INDIVIDUAL FAIRNESS OF DATA PROVIDER REGARDING PRIVACY RISK AND GAIN Anonymous authors Paper under double-blind review

Abstract

Fairness and privacy risks are important concerns of machine learning (ML) when deploying ML to the real world. Recent studies have focused on group fairness and privacy protection, but no study focuses on individual fairness (IF) and privacy protection. In this paper, we propose a new definition of IF from the perspective of privacy protection and experimentally evaluate privacy-preserving ML based on the proposed IF. For the proposed definition, we assume that users provide their data to an ML service and consider the principle that all users should obtain gains corresponding to their privacy risks. As a user's gain, we calculate the accuracy improvement on the user's data when providing the data to the ML service. We conducted experiments on the image and tabular datasets using three neural networks (NNs) and two tree-based algorithms with differential privacy guarantee. The experimental results of NNs show that we cannot stably improve the proposed IF by changing the strength of privacy protection and applying defenses against membership inference attacks. The results of tree-based algorithms show that privacy risks were extremely small without depending on the strength of privacy protection but raise a new question about the motivation of users for providing their data.

1. INTRODUCTION

As machine learning (ML) services trained with users' data become increasingly popular, privacy risks of memorizing training data have been gaining attention (Shokri et al., 2017; Jagielski et al., 2020; Nasr et al., 2021; Malek Esmaeili et al., 2021) . To prevent privacy leakage through trained models, privacy-preserving ML based on differential privacy (DP) (Dwork et al., 2006 ) is a de facto standard. For example, DP-SGD (Song et al., 2013; Abadi et al., 2016) is used for training neural networks (NNs) based on stochastic gradient descend (SGD) with DP guarantee, and DPBoost (Li et al., 2020) and DPXGBoost (Grislain & Gonzalvez, 2021) are used for training tree-based models with DP guarantee.

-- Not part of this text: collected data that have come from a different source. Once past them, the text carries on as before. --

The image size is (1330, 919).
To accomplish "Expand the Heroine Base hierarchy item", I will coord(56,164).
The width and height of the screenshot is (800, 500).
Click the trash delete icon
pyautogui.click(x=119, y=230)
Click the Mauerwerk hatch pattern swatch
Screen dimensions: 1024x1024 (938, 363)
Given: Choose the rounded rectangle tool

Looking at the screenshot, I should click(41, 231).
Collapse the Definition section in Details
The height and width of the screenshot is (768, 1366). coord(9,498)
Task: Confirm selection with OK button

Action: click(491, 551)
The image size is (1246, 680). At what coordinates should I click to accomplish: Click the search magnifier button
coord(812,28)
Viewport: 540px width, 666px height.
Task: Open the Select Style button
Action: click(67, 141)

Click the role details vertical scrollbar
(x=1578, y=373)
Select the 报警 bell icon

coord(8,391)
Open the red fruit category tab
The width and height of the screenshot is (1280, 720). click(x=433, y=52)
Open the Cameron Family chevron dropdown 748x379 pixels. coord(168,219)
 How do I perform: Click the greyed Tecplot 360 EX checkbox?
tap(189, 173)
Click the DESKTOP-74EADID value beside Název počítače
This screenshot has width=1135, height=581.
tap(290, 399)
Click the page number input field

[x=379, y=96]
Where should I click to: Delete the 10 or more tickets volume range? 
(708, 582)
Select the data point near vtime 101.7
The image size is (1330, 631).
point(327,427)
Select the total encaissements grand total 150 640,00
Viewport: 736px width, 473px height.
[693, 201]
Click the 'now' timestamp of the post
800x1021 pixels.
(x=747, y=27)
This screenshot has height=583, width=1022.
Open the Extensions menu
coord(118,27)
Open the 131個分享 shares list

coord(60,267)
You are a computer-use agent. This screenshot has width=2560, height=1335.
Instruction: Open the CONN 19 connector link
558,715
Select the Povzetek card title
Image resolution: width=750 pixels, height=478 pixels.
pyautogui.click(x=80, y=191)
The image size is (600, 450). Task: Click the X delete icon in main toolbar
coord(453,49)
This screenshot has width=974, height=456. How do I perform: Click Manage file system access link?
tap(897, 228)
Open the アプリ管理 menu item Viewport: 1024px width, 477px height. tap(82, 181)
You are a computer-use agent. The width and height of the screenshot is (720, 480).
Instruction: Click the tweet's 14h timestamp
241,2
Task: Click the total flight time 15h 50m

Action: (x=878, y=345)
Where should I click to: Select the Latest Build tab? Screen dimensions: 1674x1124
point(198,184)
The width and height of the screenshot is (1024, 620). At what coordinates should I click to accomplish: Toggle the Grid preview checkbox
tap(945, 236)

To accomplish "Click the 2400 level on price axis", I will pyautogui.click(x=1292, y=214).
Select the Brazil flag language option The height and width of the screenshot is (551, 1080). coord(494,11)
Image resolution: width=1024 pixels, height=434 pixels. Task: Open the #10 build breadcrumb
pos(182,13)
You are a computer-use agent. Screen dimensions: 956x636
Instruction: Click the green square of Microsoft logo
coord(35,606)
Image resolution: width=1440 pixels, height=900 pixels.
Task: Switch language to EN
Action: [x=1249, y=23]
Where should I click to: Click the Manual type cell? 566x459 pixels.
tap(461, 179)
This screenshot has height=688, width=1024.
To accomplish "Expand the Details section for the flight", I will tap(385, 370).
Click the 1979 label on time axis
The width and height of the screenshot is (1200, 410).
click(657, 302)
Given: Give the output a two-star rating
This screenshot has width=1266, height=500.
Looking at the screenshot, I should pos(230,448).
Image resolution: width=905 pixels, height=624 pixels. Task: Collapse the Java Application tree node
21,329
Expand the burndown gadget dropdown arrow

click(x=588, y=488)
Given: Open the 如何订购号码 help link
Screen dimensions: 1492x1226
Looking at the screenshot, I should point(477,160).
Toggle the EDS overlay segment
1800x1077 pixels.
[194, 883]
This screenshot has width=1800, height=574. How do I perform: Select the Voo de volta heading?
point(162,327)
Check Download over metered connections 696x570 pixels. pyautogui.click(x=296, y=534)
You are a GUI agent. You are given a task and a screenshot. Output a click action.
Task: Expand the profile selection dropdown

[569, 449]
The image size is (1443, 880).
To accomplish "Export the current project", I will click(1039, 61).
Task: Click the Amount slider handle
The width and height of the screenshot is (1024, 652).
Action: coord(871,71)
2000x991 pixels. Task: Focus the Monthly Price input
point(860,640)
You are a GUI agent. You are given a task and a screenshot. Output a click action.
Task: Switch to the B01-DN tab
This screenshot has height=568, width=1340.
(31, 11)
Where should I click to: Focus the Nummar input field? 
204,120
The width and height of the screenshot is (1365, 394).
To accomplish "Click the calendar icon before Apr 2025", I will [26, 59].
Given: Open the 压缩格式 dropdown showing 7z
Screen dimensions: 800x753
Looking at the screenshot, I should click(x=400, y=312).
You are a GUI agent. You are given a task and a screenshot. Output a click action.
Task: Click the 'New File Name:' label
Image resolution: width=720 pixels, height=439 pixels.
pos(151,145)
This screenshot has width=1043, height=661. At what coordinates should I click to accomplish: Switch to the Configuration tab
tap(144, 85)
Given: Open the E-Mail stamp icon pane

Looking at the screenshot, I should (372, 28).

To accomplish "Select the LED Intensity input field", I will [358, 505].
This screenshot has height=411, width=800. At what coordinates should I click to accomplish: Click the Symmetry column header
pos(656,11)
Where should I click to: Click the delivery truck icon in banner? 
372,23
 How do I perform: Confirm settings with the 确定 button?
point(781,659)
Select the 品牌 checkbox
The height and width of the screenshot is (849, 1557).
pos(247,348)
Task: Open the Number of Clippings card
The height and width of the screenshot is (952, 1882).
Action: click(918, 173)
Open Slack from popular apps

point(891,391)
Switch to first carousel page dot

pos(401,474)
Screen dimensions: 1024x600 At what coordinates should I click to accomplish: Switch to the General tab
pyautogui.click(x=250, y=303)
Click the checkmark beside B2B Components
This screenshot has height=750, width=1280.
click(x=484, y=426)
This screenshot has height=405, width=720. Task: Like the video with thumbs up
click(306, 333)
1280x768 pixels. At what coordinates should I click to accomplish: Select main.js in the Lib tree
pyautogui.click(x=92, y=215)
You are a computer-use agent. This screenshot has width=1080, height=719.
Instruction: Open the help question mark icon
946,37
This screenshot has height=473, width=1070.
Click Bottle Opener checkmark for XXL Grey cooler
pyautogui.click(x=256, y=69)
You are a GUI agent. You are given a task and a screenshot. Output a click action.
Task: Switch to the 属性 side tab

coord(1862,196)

When applying ML to the real world, fairness is another important concern about ML. Recent studies have begun to focus on both privacy protection and fairness: the difference in the effect of DP on majority and minority groups (Bagdasaryan et al., 2019; Pujol et al., 2020; Farrand et al., 2020; Tran et al., 2021) , the difference in vulnerabilities against membership inference attacks (MIAs) between majority and minority groups (Zhang et al., 2020; Zhong et al., 2022) , and methods for guaranteeing both group fairness and DP (Xu et al., 2019; 2020) . All of these studies have focused on group fairness, i.e., fairness between majority and minority groups. Assuming situations where users decide whether to provide their data to ML services, individual fairness (IF), i.e., fairness between individual users, is also important for the decision. However, no study has focused on IF and privacy protection. In this paper, we investigate privacy-preserving ML from the perspective of both IF and privacy protection. To this end, we propose a new definition of IF from the perspective of privacy protection and experimentally evaluate privacy-preserving ML based on the proposed IF. Assuming that users provide their data to an ML service, we define the proposed IF based on the principle that all users should obtain gains corresponding to their privacy risks. Furthermore, we discuss the relationship between the proposed IF and prior IF for classification and validate the proposed IF using synthetic data.